PAGE EXTRACT.
Refresh/rebuild specific beans during Spring integration testing

Craig Otis :

Our existing Spring Boot integration setup was using @DirtiesContext to rebuild the entire bean pool in-between different test methods.

This was fairly slow, and so we started working with beans that could be "refreshed" or torn down/rebuild internally without re-creating the instance.

The problem is that only some beans support this. If we control UsersBean, we can implement a UsersBean.refresh() method and call it in our @After method.

But if we have existing beans/classes that don't support refreshing, or we don't control, how can we conditionally indicate that certain beans need to be dirtied/rebuilt after a specific test?

Or more succinctly: Is there a way to mark as dirty a subsection of your bean pool, for rebuilding, at the end of a test method?

df778899 :

It looks like this is possible, at least within a Spring Boot environment. The ApplicationContext implementation there is a GenericApplicationContext which has the ability to removeBeanDefinition(), which can then be re-registered via registerBeanDefinition().

This even cascades through to remove beans that hold a reference to the bean that's being removed (the implementation of this can be seen in DefaultSingletonBeanRegistry.destroyBean()).

For example if Bean1 is referenced by Bean2 :

@Component
public class Bean1 {

}

@Component
public class Bean2 {
    @Autowired
    public Bean1 bean1;
}

Then a test can remove bean1 from the context, and see bean2 replaced as well:

@RunWith(SpringRunner.class)

RECORD EXCERPTS.
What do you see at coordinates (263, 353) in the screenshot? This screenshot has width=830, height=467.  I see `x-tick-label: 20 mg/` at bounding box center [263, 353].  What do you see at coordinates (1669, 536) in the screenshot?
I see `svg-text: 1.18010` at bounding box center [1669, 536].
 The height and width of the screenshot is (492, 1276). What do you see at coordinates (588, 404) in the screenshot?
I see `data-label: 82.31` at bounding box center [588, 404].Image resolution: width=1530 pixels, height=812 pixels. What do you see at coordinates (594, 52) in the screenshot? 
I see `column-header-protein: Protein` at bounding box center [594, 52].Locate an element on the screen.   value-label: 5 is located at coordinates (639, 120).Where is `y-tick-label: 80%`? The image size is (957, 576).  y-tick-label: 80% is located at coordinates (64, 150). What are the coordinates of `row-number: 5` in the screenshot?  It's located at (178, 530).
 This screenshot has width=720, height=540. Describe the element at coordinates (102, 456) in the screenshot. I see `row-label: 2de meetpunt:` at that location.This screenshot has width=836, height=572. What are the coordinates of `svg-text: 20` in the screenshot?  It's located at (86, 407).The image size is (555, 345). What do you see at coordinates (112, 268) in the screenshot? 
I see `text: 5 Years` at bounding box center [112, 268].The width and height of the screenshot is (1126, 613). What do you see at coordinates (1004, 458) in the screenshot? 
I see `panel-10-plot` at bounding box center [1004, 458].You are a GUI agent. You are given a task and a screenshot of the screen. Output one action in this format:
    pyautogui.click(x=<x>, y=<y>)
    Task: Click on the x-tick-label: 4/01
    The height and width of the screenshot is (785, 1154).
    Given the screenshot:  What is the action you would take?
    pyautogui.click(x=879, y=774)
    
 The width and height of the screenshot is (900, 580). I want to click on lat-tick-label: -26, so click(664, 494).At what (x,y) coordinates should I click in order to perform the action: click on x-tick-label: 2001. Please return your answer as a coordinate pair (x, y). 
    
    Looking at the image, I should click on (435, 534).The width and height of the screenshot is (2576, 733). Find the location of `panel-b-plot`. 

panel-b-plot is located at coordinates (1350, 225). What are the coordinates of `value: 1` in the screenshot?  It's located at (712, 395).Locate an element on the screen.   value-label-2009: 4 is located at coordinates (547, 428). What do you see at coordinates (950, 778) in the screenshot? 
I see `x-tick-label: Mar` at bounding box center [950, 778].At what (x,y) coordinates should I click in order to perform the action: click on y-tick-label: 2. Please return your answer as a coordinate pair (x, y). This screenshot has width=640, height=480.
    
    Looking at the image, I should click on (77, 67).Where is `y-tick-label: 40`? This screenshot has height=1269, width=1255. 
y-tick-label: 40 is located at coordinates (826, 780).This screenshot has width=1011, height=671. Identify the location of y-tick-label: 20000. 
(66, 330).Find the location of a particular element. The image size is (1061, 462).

PROBLEMS TO WORK ON.
• 1. In the discussion of rebuilding Spring beans during integration tests, which two GenericApplicationContext methods does the reply use to remove a bean definition and then register it again?
• 2. Pick up the discussion of rebuilding Spring beans during integration tests at the point where it stops, and carry it on.

ANSWERS FOR THE TASKS.
• 1. removeBeanDefinition() and registerBeanDefinition()

• 2.
public class BeanRemovalTest implements ApplicationContextAware {
    @Autowired
    private Bean1 bean1;

    @Autowired
    private Bean2 bean2;

    private ApplicationContext applicationContext;

    @Test
    public void test1() throws Exception {
        System.out.println("test1():");
        System.out.println("  bean1=" + bean1);
        System.out.println("  bean2.bean1=" + bean2.bean1);

        resetBean("bean1");
    }

    @Test
    public void test2() throws Exception {
        System.out.println("test2():");
        System.out.println("  bean1=" + bean1);
        System.out.println("  bean2.bean1=" + bean2.bean1);
    }

    private void resetBean(String beanName) {
        GenericApplicationContext genericApplicationContext = (GenericApplicationContext) applicationContext;
        BeanDefinition bd = genericApplicationContext
                .getBeanDefinition(beanName);
        genericApplicationContext.removeBeanDefinition("bean1");
        genericApplicationContext.registerBeanDefinition("bean1", bd);
    }

    @Override
    public void setApplicationContext(ApplicationContext applicationContext)
            throws BeansException {
        this.applicationContext = applicationContext;
    }
}

This shows both bean instances being replaced:

test1():
  bean1=hello.so.Bean1@61d6015a
  bean2.bean1=hello.so.Bean1@61d6015a

test2():
  bean1=hello.so.Bean1@2e570ded
  bean2.bean1=hello.so.Bean1@2e570ded

(If the resetBean("bean1") is commented out, it is the same instance both times round).

There are bound to be edges where this doesn't work out - e.g. if another bean is holding onto a reference obtained from ApplicationContext.getBean().